I would start with considering:

which you can restrict the facets in question with:

from dolfin import *
import numpy as np
mesh = UnitSquareMesh(2, 3)
V = FunctionSpace(mesh, "CG", 1)
u = project(Expression("x[0]+3*x[1]", degree=1), V)


class Left(SubDomain):
    def inside(self, x, on_boundary):
        return near(x[0], 1.0)


mf = MeshFunction("size_t", mesh, mesh.topology().dim()-1, 0)
left = Left()
left.mark(mf, 1)
facets = mf.where_equal(1)


send_coordinates = []
send_values = []
send_global_idx = []

global_vertices = mesh.topology().global_indices(0)
vertex_values = u.compute_vertex_values()
coordinates = mesh.coordinates()

for facet_index in facets:
    facet = Facet(mesh, facet_index)
    vertices = facet.entities(0)
    for vertex in vertices:
        send_global_idx.append(global_vertices[vertex])
        send_coordinates.append(coordinates[vertex])
        send_values.append(vertex_values[vertex])
send_coordinates = np.asarray(
    send_coordinates).reshape(-1, coordinates.shape[1])
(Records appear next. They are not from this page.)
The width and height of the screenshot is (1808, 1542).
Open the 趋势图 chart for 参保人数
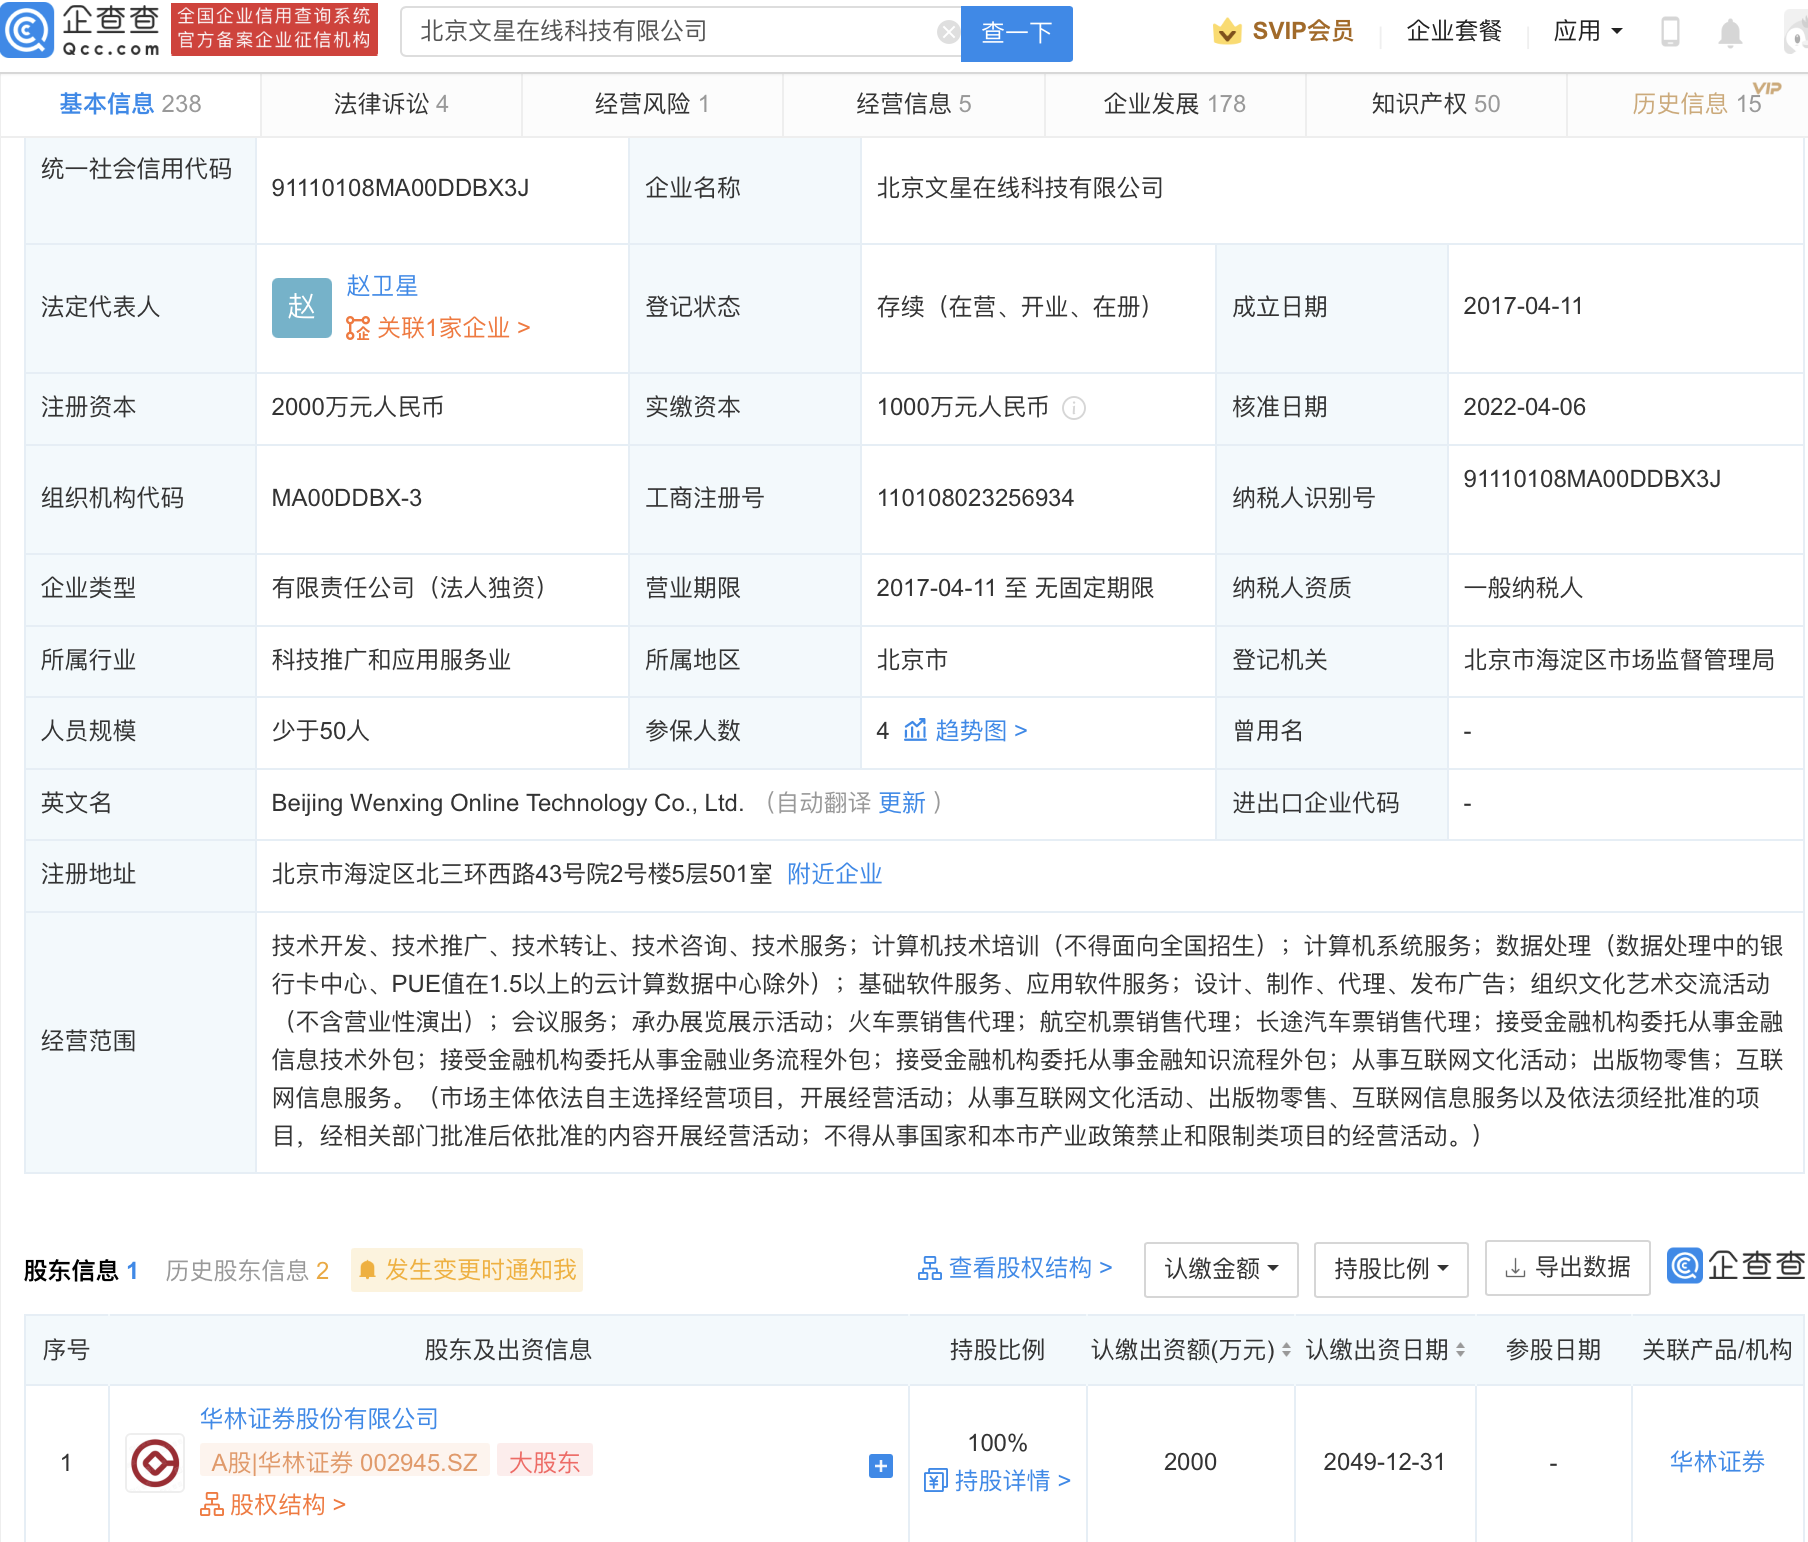[x=965, y=731]
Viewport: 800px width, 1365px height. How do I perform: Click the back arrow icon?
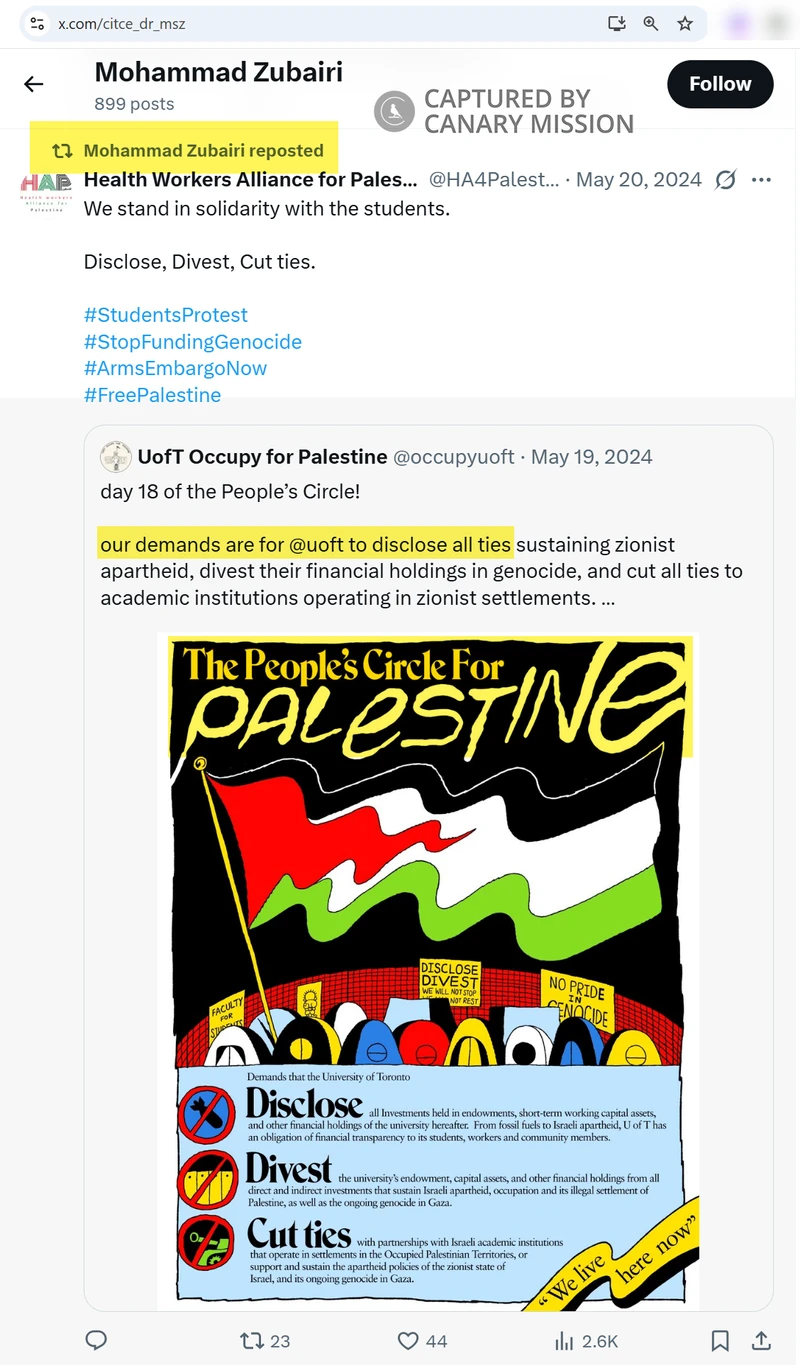(34, 84)
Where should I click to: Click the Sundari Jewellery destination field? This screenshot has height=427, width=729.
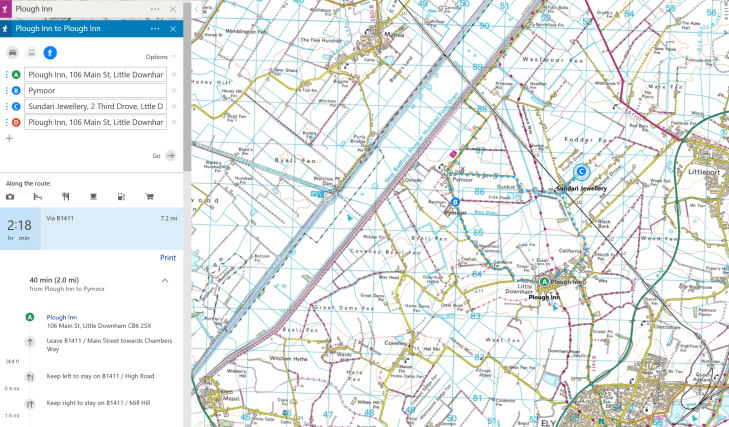tap(95, 106)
gathered_coordinates = mesh.mpi_comm().gather(send_coordinates, root=0)
gathered_values = mesh.mpi_comm().gather(send_values, root=0)
global_indices = mesh.mpi_comm().gather(send_global_idx, root=0)
if mesh.mpi_comm().rank == 0:
    unique_vertices = np.sort(np.unique(np.hstack(global_indices)))
    facet_values = np.zeros(len(unique_vertices))
    facet_coordinates = np.zeros((len(unique_vertices), coordinates.shape[1]))
    c = np.vstack(gathered_coordinates)
    v = np.hstack(gathered_values)
    i = np.hstack(global_indices)
    for coord, value, index in zip(c, v, i):
        local_idx = np.flatnonzero(unique_vertices == index)[0]
        facet_values[local_idx] = value
        facet_coordinates[local_idx] = coord
    for (coord, value) in zip(facet_coordinates, facet_values):
        print(coord, value)

yielding

 mpirun -n 4 python3 script.py
[1. 0.] 0.9999999999999999
[1.         0.33333333] 2.0000000000000004
[1.         0.66666667] 3.000000000000001
[1. 1.] 4.0000000000000036

You can easily store this to a text file using the normal file handler in Python

3

Thank you for your timely reply, dokken. I will study this method carefully

4

Dear dokken,I have another question about this. Suppose I obtain the heat flux density results on a 2D region boundary using your method. I want to use these results as the second type of boundary condition on a boundary of another 2D region, and then solve for the temperature field. How should I proceed? (The grids on these two boundaries are matched)

5

See for instance: How to impose a pressure distribution from a data file as a boundary condition (loading)? - #5 by dokken

6

Ok,I am learning the example that you have mentioned. I have a question: for two matching boundaries (in different domains) , I extract the computed results from one boundary and use them as the boundary conditions for the other boundary (assuming these results represent heat flux density); in fact, I simply assign the discretized data points at the mesh vertices to the corresponding vertices on the other boundary. When computing in the other domain, will FEniCS automatically interpolate these discrete data points into continuous boundary conditions before performing the computation? This is my understanding of the process, but I’m not sure if this is accurate. Can you help explain this to me?